Much has been written about high inflation, slowing growth, valuation multiple contraction and rising interest rates. But despite the lingering effects of the COVID-19 pandemic and the many macroeconomic concerns, our conviction over the region’s potential stays strong. Here are just a few of the sub-sectors within fintech and healthtech which we think are poised to capitalise on present conditions and would perform well in 2023.
Embedded fintech. Accelerated.
Our medium term thesis that fintech is becoming a horizontal layer, embedded across all industries, continues to hold true and accelerates as companies seek more monetisation opportunities and disintermediate expensive channels. In the past, financial services were typically offered by banks and other financial institutions, and were only used by consumers and businesses in specific contexts such as making a purchase or obtaining a loan. Data made it possible for fintech companies to create new, more personalised financial services tailored to the specific needs of different sectors and industries. We have seen financial services integrated into literally every industry across the region — from agriculture (eFishery offering credit to farmers), logistics (Kargo financing truck drivers), eCommerce (Graas providing revenue based financing to brands), to climate (Cleanhub creating a market for plastic credits), just to name a few. To echo Angela Strange from A16z, “Every Company Will Be a Fintech Company”. This trend continues to hold true, although not all companies in this region will derive a “significant portion of their revenue from financial services” as she puts it, most will eventually incorporate financial services as a revenue stream.

(What you are asked to do): Can you revise the fintech outlook from "Much has been" to "Embedded fintech. Accelerated.", putting "confidence" where "conviction" stands? Base every answer on the fintech outlook alone.

(Provided data):

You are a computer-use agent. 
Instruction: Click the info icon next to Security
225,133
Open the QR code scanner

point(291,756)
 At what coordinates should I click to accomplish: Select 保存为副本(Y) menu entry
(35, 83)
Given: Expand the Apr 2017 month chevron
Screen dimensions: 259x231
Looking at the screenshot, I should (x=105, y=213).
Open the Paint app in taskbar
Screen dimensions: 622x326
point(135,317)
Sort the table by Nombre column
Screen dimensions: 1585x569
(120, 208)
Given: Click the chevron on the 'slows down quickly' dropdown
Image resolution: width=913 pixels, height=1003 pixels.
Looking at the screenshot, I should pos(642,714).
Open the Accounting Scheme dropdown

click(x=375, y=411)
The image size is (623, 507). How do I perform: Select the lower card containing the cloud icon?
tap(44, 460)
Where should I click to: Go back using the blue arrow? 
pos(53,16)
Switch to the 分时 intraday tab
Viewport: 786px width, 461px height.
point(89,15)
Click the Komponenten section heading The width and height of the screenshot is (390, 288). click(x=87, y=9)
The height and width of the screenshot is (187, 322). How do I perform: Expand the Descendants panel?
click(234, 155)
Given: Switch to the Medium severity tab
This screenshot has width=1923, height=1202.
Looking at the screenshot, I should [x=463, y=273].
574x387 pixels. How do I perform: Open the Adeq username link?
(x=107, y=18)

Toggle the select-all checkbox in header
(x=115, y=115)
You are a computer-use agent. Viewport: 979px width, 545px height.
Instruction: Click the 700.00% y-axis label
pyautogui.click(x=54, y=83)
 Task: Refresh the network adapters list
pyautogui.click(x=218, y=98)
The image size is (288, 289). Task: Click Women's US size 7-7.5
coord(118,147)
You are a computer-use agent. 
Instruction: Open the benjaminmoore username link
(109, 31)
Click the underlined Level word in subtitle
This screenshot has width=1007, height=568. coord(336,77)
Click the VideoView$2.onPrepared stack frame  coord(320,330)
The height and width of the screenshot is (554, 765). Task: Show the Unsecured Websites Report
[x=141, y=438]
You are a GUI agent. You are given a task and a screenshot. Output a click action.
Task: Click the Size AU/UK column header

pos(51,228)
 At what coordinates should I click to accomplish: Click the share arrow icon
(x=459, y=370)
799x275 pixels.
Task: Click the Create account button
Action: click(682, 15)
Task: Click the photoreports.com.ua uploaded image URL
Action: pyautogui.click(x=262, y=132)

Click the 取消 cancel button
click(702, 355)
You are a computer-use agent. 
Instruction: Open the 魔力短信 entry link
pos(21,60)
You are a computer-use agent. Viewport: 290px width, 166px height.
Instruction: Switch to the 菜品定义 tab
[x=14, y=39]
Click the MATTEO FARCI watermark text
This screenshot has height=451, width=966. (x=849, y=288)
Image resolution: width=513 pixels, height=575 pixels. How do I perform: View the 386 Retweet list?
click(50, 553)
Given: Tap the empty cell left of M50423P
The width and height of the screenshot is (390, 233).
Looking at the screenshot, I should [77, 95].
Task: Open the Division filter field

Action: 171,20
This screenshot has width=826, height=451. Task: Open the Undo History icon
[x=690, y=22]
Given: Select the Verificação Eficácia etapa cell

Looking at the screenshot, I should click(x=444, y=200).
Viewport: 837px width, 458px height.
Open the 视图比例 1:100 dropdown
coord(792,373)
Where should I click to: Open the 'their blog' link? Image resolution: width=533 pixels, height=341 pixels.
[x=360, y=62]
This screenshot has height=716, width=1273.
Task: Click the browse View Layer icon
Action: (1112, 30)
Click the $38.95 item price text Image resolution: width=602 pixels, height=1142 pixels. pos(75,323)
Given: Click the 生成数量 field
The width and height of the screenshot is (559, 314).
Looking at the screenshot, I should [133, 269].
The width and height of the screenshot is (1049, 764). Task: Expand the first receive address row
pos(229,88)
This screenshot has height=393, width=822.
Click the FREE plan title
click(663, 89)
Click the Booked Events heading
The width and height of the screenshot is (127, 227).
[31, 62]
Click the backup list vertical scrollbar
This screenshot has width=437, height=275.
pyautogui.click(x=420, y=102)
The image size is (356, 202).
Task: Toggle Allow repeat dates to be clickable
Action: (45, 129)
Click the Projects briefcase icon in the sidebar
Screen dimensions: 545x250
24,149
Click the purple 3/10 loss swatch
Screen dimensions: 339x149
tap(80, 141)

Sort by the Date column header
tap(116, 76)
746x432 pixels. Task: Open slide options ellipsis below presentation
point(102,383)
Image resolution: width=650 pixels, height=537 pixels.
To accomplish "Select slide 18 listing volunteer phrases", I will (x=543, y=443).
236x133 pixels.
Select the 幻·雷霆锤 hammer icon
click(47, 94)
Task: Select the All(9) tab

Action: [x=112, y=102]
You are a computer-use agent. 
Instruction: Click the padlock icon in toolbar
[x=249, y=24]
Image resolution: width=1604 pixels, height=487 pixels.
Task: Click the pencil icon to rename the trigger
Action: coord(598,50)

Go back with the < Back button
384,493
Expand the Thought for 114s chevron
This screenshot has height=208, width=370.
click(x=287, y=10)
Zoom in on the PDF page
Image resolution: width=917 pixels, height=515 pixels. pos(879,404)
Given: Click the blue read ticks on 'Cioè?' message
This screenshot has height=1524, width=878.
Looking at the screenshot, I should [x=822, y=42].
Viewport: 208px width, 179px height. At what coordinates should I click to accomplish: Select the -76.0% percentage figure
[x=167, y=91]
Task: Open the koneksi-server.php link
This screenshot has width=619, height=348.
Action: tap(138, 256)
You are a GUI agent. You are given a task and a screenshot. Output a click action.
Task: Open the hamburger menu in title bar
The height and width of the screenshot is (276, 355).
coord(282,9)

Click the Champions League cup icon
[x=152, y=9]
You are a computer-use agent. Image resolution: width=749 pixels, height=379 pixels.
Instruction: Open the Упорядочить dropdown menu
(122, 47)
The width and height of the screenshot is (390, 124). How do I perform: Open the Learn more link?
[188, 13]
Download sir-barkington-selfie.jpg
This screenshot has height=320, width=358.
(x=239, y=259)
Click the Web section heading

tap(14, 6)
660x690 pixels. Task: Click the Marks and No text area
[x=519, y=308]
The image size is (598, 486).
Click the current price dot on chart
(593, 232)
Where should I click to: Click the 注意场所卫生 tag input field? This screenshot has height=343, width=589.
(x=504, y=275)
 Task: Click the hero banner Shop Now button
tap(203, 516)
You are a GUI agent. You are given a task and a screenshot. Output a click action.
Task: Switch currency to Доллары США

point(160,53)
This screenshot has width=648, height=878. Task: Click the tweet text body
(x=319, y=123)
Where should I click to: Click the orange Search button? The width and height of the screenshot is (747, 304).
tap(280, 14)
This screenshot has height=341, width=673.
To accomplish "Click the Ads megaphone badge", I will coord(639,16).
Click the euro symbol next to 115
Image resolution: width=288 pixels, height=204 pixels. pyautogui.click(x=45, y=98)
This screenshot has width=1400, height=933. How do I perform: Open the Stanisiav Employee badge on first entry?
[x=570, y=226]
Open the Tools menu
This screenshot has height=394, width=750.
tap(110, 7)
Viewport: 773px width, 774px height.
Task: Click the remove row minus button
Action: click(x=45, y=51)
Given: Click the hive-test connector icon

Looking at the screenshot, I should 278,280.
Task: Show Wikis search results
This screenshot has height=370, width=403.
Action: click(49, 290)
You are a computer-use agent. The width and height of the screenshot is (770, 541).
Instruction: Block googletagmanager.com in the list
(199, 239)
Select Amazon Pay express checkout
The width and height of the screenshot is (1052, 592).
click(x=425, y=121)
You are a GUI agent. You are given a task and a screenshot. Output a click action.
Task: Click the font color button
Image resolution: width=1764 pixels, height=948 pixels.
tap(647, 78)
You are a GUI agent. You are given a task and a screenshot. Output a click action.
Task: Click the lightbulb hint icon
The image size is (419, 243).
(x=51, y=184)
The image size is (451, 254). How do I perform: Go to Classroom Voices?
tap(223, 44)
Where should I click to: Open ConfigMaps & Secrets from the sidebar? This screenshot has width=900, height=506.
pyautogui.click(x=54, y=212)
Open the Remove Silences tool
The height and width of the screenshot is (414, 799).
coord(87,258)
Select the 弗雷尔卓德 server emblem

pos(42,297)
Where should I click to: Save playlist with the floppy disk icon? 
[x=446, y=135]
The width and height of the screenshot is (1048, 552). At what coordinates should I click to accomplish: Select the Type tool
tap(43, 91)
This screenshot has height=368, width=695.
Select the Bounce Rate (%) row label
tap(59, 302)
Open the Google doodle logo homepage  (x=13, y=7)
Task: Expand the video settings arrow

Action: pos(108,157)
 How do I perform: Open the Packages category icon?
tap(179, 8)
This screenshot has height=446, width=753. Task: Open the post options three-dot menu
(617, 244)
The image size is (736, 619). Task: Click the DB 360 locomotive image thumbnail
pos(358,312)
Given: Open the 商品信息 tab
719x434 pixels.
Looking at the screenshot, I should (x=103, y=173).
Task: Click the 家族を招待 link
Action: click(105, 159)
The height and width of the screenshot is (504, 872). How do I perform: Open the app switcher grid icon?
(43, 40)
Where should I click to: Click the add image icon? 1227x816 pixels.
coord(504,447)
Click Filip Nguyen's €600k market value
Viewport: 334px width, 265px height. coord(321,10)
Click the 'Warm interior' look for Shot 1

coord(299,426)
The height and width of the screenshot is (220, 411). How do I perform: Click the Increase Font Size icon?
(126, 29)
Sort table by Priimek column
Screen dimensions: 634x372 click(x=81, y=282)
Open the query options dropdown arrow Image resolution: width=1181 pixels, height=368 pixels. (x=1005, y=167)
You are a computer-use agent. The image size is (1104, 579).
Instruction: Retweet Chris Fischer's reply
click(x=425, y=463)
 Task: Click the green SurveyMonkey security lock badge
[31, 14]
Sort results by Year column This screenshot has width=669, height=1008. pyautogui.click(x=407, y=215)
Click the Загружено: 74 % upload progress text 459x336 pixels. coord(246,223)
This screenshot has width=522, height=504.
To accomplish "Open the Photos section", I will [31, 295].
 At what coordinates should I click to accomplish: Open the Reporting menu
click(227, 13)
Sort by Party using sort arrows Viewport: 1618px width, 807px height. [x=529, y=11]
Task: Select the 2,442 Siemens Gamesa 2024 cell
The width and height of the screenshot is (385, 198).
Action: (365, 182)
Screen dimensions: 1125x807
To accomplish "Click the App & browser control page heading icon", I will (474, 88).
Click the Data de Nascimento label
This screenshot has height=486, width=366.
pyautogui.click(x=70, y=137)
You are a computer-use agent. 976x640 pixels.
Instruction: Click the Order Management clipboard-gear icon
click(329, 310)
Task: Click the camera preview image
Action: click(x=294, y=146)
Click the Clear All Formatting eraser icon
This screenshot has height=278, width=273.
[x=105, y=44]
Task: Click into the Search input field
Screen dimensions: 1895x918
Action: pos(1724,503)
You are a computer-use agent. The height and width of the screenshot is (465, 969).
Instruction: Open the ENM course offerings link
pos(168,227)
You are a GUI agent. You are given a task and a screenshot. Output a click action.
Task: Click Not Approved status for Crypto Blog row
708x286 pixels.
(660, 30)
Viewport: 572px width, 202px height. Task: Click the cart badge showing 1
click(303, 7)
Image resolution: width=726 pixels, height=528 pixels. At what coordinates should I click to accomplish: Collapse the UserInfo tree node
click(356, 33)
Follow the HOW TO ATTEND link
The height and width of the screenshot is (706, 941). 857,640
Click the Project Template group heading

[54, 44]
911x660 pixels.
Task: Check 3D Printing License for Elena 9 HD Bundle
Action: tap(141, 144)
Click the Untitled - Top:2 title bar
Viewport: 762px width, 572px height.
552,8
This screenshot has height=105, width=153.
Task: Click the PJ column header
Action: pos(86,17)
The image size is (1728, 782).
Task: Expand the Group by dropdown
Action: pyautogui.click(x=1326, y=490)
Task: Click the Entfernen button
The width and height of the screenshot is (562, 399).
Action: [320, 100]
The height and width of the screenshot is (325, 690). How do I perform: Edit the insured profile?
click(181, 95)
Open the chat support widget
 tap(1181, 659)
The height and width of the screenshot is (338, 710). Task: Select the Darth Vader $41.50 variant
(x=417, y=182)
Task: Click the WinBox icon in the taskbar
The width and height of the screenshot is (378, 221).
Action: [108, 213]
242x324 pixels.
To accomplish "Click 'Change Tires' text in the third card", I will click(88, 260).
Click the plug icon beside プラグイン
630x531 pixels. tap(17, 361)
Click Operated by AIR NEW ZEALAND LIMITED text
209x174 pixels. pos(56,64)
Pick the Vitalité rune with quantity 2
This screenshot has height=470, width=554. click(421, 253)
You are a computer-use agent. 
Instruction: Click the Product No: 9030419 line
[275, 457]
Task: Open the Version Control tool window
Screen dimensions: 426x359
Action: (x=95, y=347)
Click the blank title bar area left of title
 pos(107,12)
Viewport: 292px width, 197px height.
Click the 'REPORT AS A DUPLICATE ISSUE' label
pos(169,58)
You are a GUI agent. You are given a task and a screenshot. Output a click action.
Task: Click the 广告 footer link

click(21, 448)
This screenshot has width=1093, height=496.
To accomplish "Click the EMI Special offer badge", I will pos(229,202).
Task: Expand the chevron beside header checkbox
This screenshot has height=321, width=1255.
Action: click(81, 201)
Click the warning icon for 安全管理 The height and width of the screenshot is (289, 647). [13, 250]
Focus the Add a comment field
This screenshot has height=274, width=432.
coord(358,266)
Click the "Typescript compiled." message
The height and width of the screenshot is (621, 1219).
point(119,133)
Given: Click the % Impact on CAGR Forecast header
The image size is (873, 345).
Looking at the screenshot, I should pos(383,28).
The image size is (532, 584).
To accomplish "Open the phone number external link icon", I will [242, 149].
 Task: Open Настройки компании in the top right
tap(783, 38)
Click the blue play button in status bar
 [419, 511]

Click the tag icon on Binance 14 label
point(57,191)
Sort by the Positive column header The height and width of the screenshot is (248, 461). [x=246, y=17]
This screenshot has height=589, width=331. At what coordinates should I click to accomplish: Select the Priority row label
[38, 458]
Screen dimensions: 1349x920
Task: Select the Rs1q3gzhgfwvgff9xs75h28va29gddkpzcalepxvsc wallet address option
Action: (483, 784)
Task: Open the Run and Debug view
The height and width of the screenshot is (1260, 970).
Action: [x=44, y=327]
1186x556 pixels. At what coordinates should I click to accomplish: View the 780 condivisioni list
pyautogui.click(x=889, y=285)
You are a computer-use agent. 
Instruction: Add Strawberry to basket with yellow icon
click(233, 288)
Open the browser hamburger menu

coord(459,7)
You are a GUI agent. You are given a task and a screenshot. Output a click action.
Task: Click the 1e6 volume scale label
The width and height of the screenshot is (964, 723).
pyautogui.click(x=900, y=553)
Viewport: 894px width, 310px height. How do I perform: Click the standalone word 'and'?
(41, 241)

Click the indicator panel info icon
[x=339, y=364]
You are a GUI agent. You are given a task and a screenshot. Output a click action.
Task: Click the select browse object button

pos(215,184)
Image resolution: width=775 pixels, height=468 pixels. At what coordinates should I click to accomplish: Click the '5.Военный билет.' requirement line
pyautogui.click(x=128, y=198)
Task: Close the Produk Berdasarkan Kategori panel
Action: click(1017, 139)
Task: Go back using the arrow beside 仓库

(Solution to the problem):
Much has been written about high inflation, slowing growth, valuation multiple contraction and rising interest rates. But despite the lingering effects of the COVID-19 pandemic and the many macroeconomic concerns, our confidence over the region’s potential stays strong. Here are just a few of the sub-sectors within fintech and healthtech which we think are poised to capitalise on present conditions and would perform well in 2023.
Embedded fintech. Accelerated.